Wenn die Stille spricht

«Liegen Einkehrzeiten, Retreats und Auszeiten im Trend?», frage ich ChatGPT – und erhalte prompt eine ausführliche, positive Antwort mit Beweggründen, Statistiken und Zielgruppen. Wenig überraschend, denn ich finde mich selbst genau darin wieder: Immer mehr junge Erwachsene auf Sinnsuche, Berufstätige am Limit, Kreative, spirituell Interessierte und Christen zieht es an stille Orte – auf der Suche nach Entschleunigung, Balance und Gott – und finden sie auf Pilgerwegen, in Klöstern und bei anderen Retreats.
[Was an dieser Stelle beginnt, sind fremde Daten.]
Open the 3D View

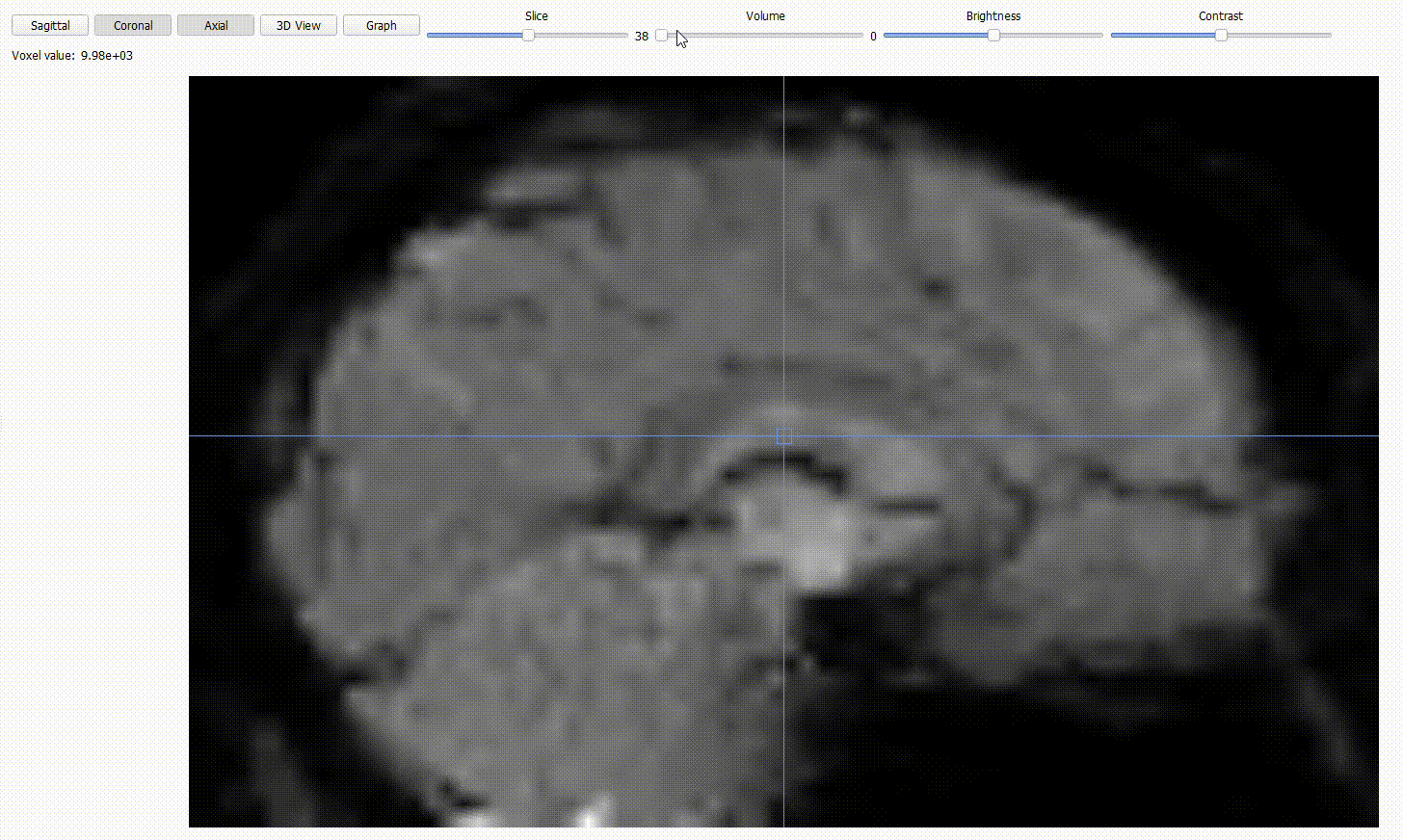pyautogui.click(x=299, y=26)
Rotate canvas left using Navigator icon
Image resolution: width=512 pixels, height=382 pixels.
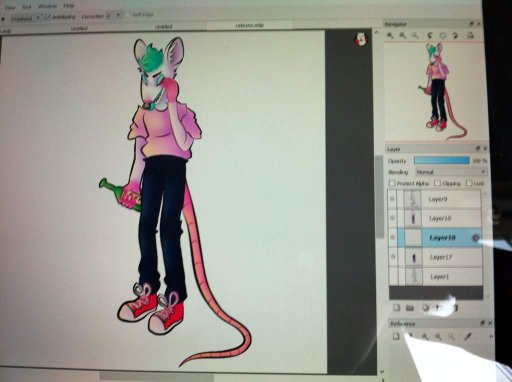click(x=430, y=35)
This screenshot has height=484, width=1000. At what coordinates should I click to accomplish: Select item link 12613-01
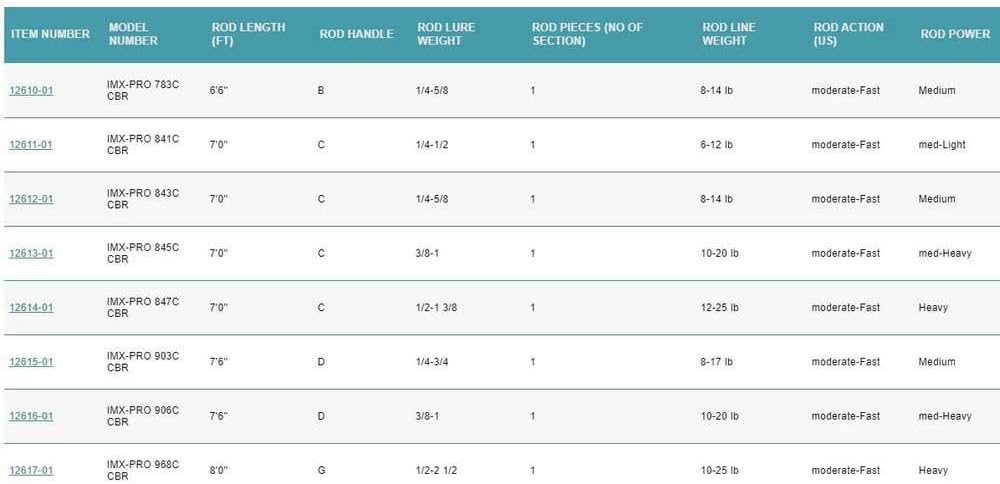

So auch ich. Fünf Tage verbringe ich im oberfränkischen Selbitz bei einer evangelischen Gemeinschaft. Es ist nicht das erste Mal, dass ich mir bewusst Zeit nehme für Ruhe, Gebet, Schreiben und Lesen. Ich kenne den Rhythmus bereits: Morgen-, Mittag- und Abendgebet, gemeinsame (teils im Schweigen eingenommene) Mahlzeiten.

Was ich vergessen hatte: Ich habe mich für ein Gruppenprogramm angemeldet. Uups. Ich brauche kurz, um mich von meiner Vorstellung eines Einzel-Retreats zu verabschieden. Stattdessen treffe ich fast jeden Morgen und Abend auf meine Gruppe – wir singen, machen Körperübungen, beten, hören Impulse. Alles natürlich freiwillig. An zwei Abenden klinke ich mich aus.

Ein paar Dinge waren anders, als ich dachte – und so habe ich mir Fragen notiert, die ich mir beim nächsten Mal vorher stellen möchte. Vielleicht helfen sie ja auch dem ein oder der anderen, das passende Kloster- oder Retreat-Erlebnis zu finden:

Alleine oder in der Gruppe?
Will ich Gemeinschaft, Austausch, Anleitung – oder lieber ganz für mich sein? Ich habe gemerkt: Mein Innenleben ist Impuls genug. Zu viel Austausch überfordert mich. Langweilig wird mir fast nicht, und wenn, dann ist das okay.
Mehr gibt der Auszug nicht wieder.